* **Required work**:
Out of the data below, copy every line with the string "computer".

#### Source data ####

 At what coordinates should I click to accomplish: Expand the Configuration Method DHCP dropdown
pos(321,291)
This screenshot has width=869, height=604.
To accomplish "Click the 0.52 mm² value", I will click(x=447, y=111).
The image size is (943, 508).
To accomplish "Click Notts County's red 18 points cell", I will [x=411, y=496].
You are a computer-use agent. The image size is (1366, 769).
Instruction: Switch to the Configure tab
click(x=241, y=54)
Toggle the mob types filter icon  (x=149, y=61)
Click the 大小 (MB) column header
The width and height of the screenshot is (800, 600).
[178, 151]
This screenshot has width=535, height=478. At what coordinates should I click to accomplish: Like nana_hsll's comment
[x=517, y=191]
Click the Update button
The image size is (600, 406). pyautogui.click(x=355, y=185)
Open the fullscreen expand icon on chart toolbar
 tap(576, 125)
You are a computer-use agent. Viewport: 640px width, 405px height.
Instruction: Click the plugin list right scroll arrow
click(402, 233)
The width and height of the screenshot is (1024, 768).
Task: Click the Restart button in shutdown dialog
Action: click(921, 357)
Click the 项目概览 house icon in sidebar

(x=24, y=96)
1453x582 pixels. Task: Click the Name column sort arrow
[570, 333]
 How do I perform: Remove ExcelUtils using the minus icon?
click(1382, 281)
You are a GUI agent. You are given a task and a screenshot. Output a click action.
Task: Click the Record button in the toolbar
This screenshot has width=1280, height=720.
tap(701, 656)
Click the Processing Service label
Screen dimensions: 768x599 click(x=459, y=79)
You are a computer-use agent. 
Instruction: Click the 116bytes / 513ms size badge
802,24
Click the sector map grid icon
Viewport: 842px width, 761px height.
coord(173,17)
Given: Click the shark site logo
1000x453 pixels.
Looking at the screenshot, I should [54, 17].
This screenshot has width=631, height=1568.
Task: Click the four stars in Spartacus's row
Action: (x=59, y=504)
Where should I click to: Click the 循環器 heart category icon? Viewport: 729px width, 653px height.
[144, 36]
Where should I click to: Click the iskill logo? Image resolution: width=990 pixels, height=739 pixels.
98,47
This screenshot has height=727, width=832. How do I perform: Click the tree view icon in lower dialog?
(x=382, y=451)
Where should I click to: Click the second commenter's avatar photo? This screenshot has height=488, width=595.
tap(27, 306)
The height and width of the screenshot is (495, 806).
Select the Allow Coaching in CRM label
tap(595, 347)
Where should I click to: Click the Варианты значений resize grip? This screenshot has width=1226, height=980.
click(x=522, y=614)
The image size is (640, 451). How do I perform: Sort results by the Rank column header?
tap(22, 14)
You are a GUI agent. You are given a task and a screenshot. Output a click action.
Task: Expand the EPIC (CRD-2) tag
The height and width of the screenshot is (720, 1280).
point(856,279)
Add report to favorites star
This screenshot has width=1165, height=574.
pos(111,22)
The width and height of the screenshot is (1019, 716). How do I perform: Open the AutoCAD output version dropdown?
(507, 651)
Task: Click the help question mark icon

####

* **Written response**:
You are a computer-use agent. The image size is (1366, 769).
You are a computer-use agent. Viewport: 640px width, 405px height.
You are a computer-use agent. 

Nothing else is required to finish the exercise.